Les phosphatases alcalines élevées signifient que le dosage sanguin des PAL dépasse les valeurs de référence du laboratoire et reflète soit une perturbation des voies biliaires et du foie, soit une activité osseuse accrue. Cette anomalie n’établit pas un diagnostic à elle seule et doit toujours être interprétée avec d’autres marqueurs biologiques et le contexte clinique.

Pourquoi un taux de PAL augmenté ne donne pas la réponse définitive

Les phosphatases alcalines sont produites principalement par le foie et les os, mais aussi en moindre mesure par l’intestin, les reins et le placenta pendant la grossesse. Un résultat isolé élevé peut résulter d’une physiologie normale (croissance chez l’enfant, grossesse, consolidation d’une fracture), d’un effet médicamenteux ou d’une maladie (cholestase, hépatite, maladie osseuse). Pour éviter les interprétations hâtives, les médecins comparent systématiquement le taux de PAL avec la gamma‑glutamyltransférase (gamma‑GT), les transaminases et l’examen clinique.

Comment orienter l’origine hépatique ou osseuse

Plutôt que de retenir la valeur brute, on cherche des indices complémentaires. Une PAL élevée associée à une gamma‑GT augmentée oriente vers une origine hépatobiliaire et plus précisément vers une cholestase. À l’inverse, une PAL élevée avec des gamma‑GT normales suggère souvent une origine osseuse, surtout si des signes cliniques osseux sont présents ou si le patient est en phase de croissance.

Comparaison schématique entre origine hépatique et osseuse des PAL
Comment différencier une origine hépatique d’une origine osseuse selon les marqueurs biologiques.

Élément Orientation hépatique Orientation osseuse
Signes cliniques Ictère, démangeaisons, selles décolorées Douleurs osseuses localisées, antécédent de fracture, âge >50 ans
Biologie PAL↑ + gamma‑GT↑, transaminases variables PAL↑ isolées, phosphocalcique à évaluer
Examens utiles Échographie abdominale, cholangio‑IRM Radiographie ciblée, scintigraphie osseuse, BMD

Valeurs, variabilité et erreurs fréquentes

Les normes varient selon l’âge et le laboratoire. Chez l’adulte on retient des intervalles de référence ouvrant autour de dizaines d’unités, tandis que chez l’enfant les valeurs peuvent être plusieurs fois supérieures pendant la croissance. Le placenta contribue aussi aux PAL à partir du 2e trimestre de grossesse. Des erreurs d’interprétation surviennent lorsqu’on ignore ces situations physiologiques, lorsqu’on ne prend pas en compte les médicaments pris ou lorsqu’on se fie à un seul dosage sans répétition.

Quels médicaments et situations transitoires peuvent fausser le bilan ?

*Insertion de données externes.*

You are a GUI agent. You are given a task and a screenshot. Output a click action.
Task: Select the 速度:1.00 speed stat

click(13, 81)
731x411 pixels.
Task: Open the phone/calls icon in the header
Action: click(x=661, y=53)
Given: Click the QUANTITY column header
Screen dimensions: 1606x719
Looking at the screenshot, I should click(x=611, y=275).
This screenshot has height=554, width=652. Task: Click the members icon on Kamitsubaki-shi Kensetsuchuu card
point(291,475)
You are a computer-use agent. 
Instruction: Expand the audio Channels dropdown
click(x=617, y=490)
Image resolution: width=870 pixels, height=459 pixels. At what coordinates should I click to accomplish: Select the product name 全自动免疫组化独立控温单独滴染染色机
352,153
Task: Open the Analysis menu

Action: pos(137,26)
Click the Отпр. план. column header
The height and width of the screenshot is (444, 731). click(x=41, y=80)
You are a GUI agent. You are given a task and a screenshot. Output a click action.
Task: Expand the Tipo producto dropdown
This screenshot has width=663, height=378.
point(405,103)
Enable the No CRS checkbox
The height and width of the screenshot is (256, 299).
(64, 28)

Plusieurs traitements peuvent élever les PAL, souvent en parallèle des gamma‑GT, et donner l’impression d’une atteinte hépatique. Parmi les familles fréquemment impliquées on retrouve certains antibiotiques, antifongiques, anticonvulsivants, hypolipémiants, anti‑inflammatoires ou corticoïdes prolongés. De plus, un prélèvement non jeûné peut minorer la comparabilité des résultats. Avant de conclure à une maladie, il est donc utile d’examiner l’historique médicamenteux et la situation physiologique.

Quand consulter et quels examens demander ?

Si vous avez des signes évocateurs de cholestase comme une coloration jaune de la peau ou des yeux, des démangeaisons inexpliquées, des urines foncées ou des douleurs abdominales marquées, il faut consulter rapidement. En l’absence de symptômes et en cas d’élévation modérée connue (grossesse, croissance, fracture en consolidation ou médicament en cause) une surveillance et un nouveau contrôle sanguin suffisent souvent. Le médecin décidera d’orienter vers une imagerie (échographie abdominale en première intention) ou des bilans complémentaires selon le tableau clinique.

Échographe et préparation à une échographie abdominale en consultation
L’échographie abdominale est l’examen de première intention en cas de suspicion de cholestase.

Traiter la cause plutôt que le chiffre

Il n’existe pas de traitement visant spécifiquement à faire chuter les PAL. Le principe est d’agir sur la cause identifiée : enlever l’obstacle biliaire, interrompre un médicament responsable, traiter une hépatite ou un trouble osseux spécifique. Un suivi régulier est recommandé, plus rapproché pour les maladies chroniques et à intervalles plus espacés lorsque l’origine est bénigne et attendue.